“Se o sal perde seu sabor, como tornará a ser sal?” (Mt 5, 13)
O homem se compraz em contemplar o fogo e o mar em movimento. Neles não há lugar para rotina, Há sempre novidade. Não se esconde de ninguém o fato de que, com o passar do tempo, os mais altos ideais, os maiores amores, os intusiasmos mais fortes correm risco de perder seu vigor. Sem que nos demos conta, começam a morrer em nós, e com eles, pouco a pouco, somos nós mesmos a morrer. Curiosamente, nosso ocaso interior não é uma questão apenas nossa. A perda pode afetar outras pessoas. O sal vai perdendo seu sabor…”Se o sal perde o seu sabor, como tornará a ser sal?”
Por trás dessa simples pergunta de Jesus, está em jogo a qualidade de nossa vida e o valor de nosso testemunho… motivo pelo qual convém perguntar-nos se não estamos perdendo o sabor.
O testemunho cristão não é só uma questão de palavras; mostra sua verdade com o exemplo da vida. Não é estranho que Jesus, querendo especificar nossa missão no mundo, tenha comparado nossa tarefa com a função humilde do sal.
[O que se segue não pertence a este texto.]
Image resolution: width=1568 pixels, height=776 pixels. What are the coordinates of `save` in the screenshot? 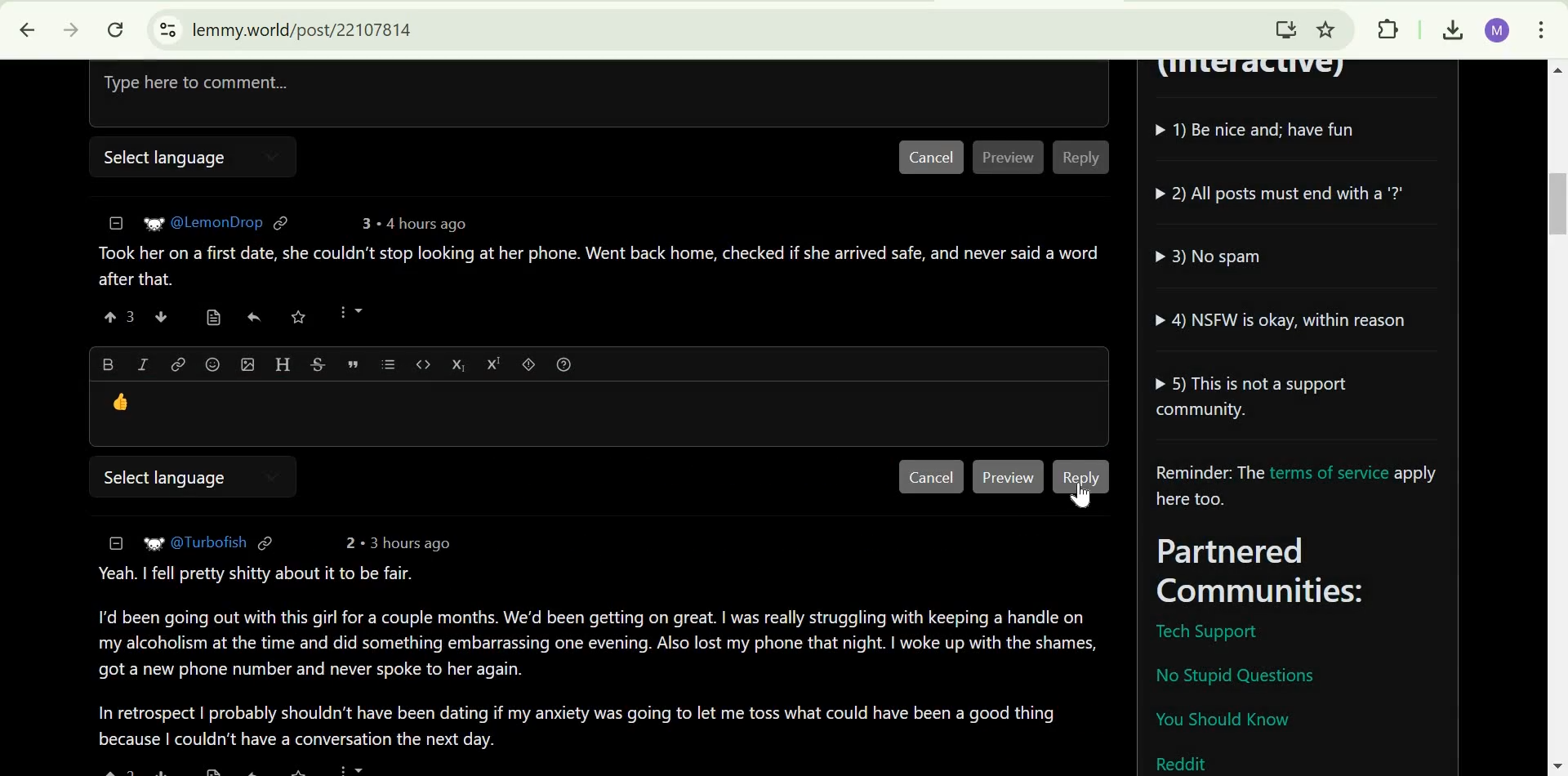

No cristianismo, a qualidade da vida está ligada à missão que temos de desempenhar para tornar os outros felizes.
É esta a ocasião de nos indagarmos com muita simplicidade e honestidade como estamos vivendo o Sermão da Montanha, porque é nele que se fala da força do sal.
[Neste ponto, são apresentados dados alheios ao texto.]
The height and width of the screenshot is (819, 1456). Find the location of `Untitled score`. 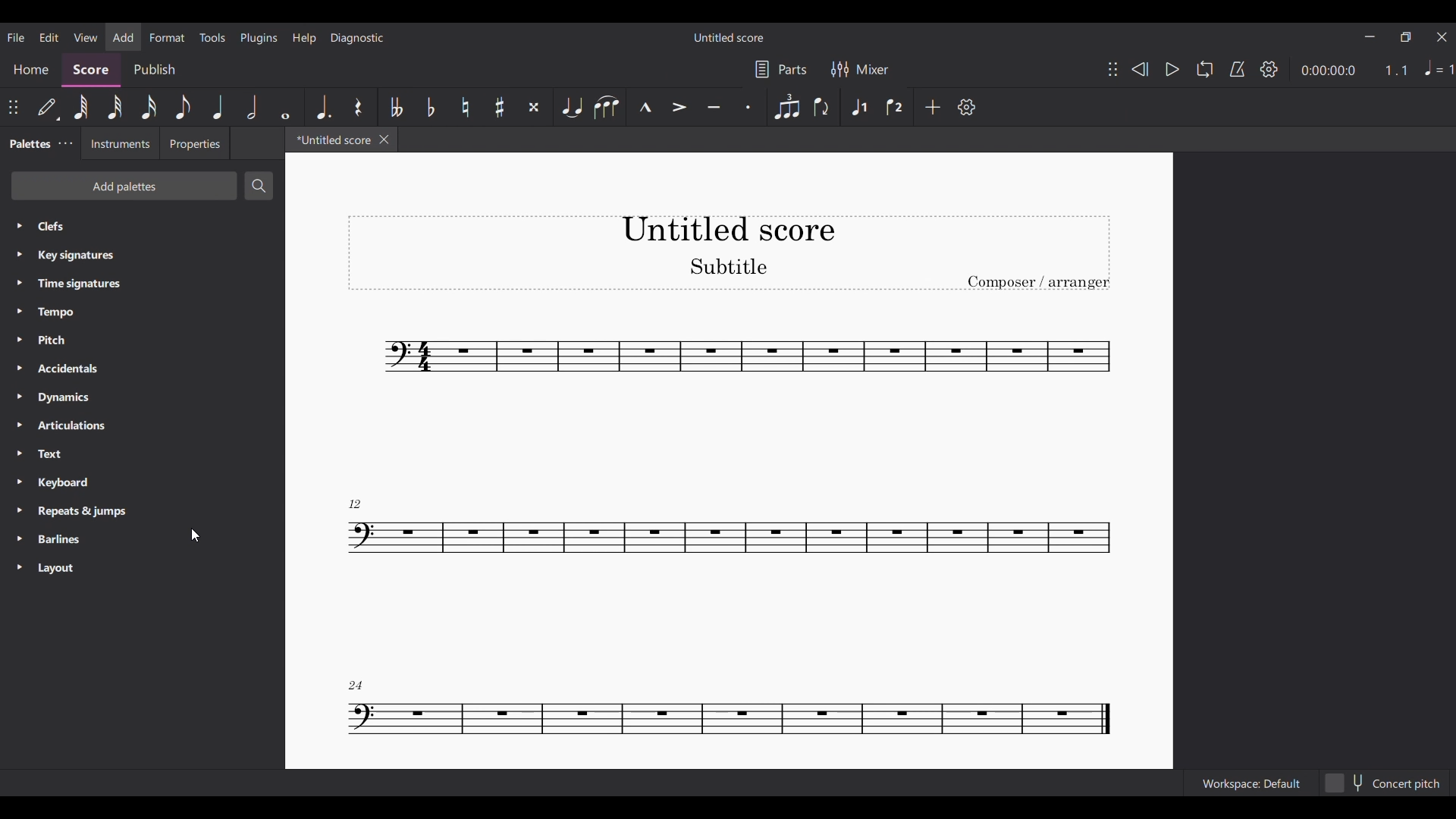

Untitled score is located at coordinates (727, 229).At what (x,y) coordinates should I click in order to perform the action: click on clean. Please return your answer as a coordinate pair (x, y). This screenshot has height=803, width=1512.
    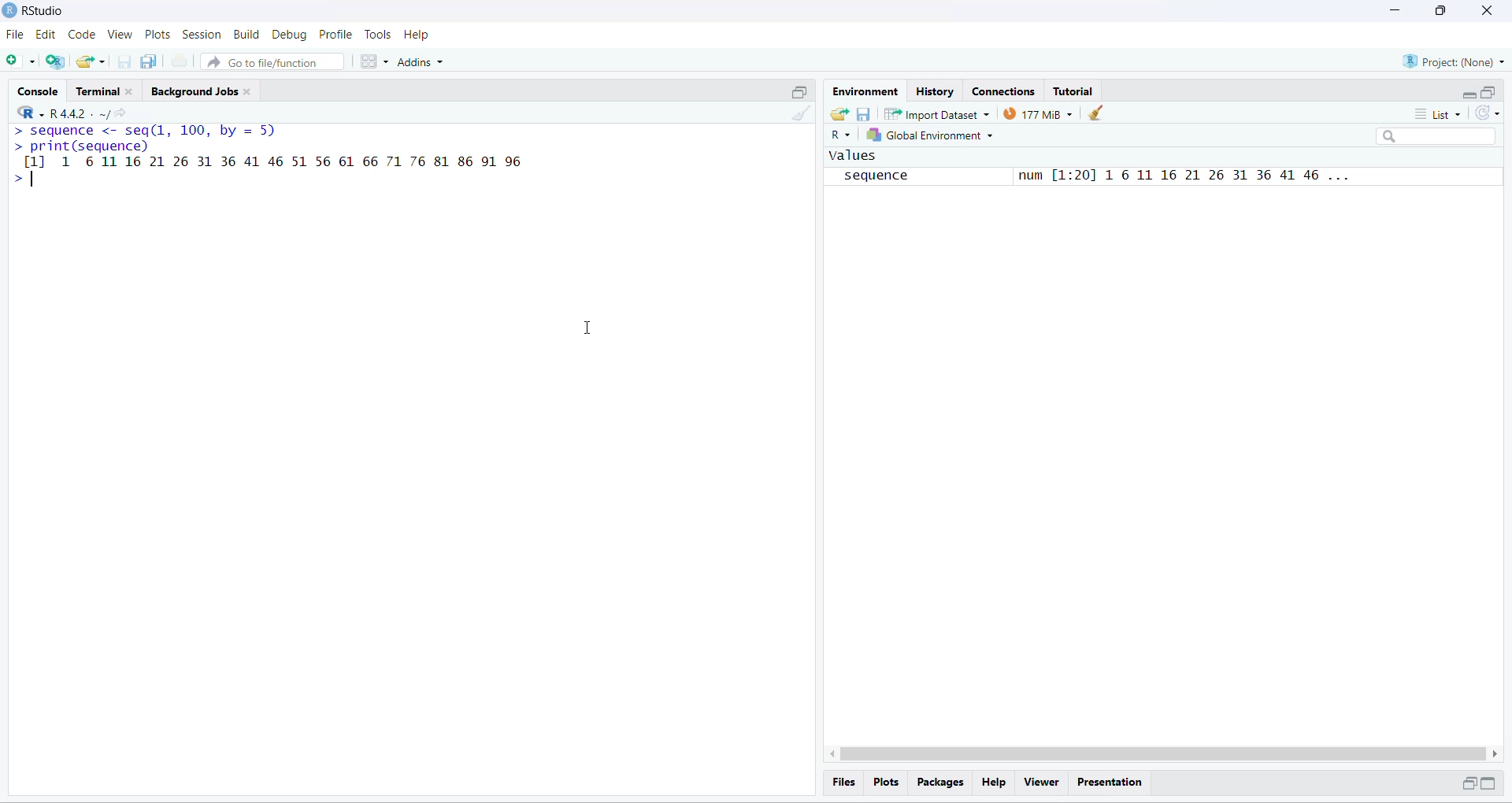
    Looking at the image, I should click on (802, 113).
No Sermão da Montanha, resumem-se as exigências mais radicais do cristianismo e com base nelas podemos ter a medida de nosso sabor. Naquele sermão se pede ao seguidor de Cristo que tempere a existência humana com sua vida e com sua palavra. Seu modo de viver não é algo fechado e deve ser tão saboroso que possa impregnar de sabor a vida dos outros. Ali nos é ensinado a perdoar, a amar o inimigo, a usar de uma justiça que seja mais exigente que a deste mundo, porque não se contenta com a letra, mas vai ao fundo da verdade; ali nos é ensinado a ser radicais na pureza, a limpar nossos olhos de todo o olhar turvo, a não julgar o próximo, a reconciliar-nos com o irmão antes de aproximar-mos do altar, a não viver para acumular tesouros que a traça consome, a não transformar o dinheiro em um deus, é-nos ensinado também a não nos exibir procurando ser vistos e aprovados pelos homens e, acima de tudo, a confiar na Providência e a orar ao Pai com a confiança e o amor que só um filho pode ter.
O Sermão da Montanha oferece-nos critérios muito diversos dos critérios deste mundo. Para Jesus, são felizes os pobres, os que têm fome de justiça, os que repelem a violência, os que trabalham pela paz e os misericordiosos.
O cristianismo não consiste só em crer em Deus. Supõe em enpenhar-se em viver o Sermão da Montanha na realidade de cada dia.
O sal não o é para si mesmo. Ele desaparece, mas é a qualidade de seu sabor o que transforma o todo. Impregnando a massa com sua presença, o todo adquire o gosto. Ele não arrebata à comida seu sabor. Ao contrário, realça-o.
É oportuno verificar a qualidade de nosso compromisso com o Evangelho. Inconcientemente, podemos estar levando uma existência insípida.
À luz da pergunta de Jesus, vale a pena perguntar-nos: Que cristianismo vivemos? Qual é a mensagem que irradiamos? Qual o sabor de nossa vida? Um cristianismo insípido, sem tempero, só serve para ser jogado fora.
É possível que a vida tenha arrefecido o entusiasmo de nossa fé primeira e que vivamos um ateísmo prático. O que podemos fazer? Se o sal perde o seu sabor, como tornará a ser sal? Graças a Deus, o Senhor nunca fecha ao homem todas as portas, e Ele nos lembra que o que é impossível para os homens é possível para Deus. O cristão, por graça do Senhor, pode nascer de novo (ver Jo 3)… e o sal pode voltar a ser sal.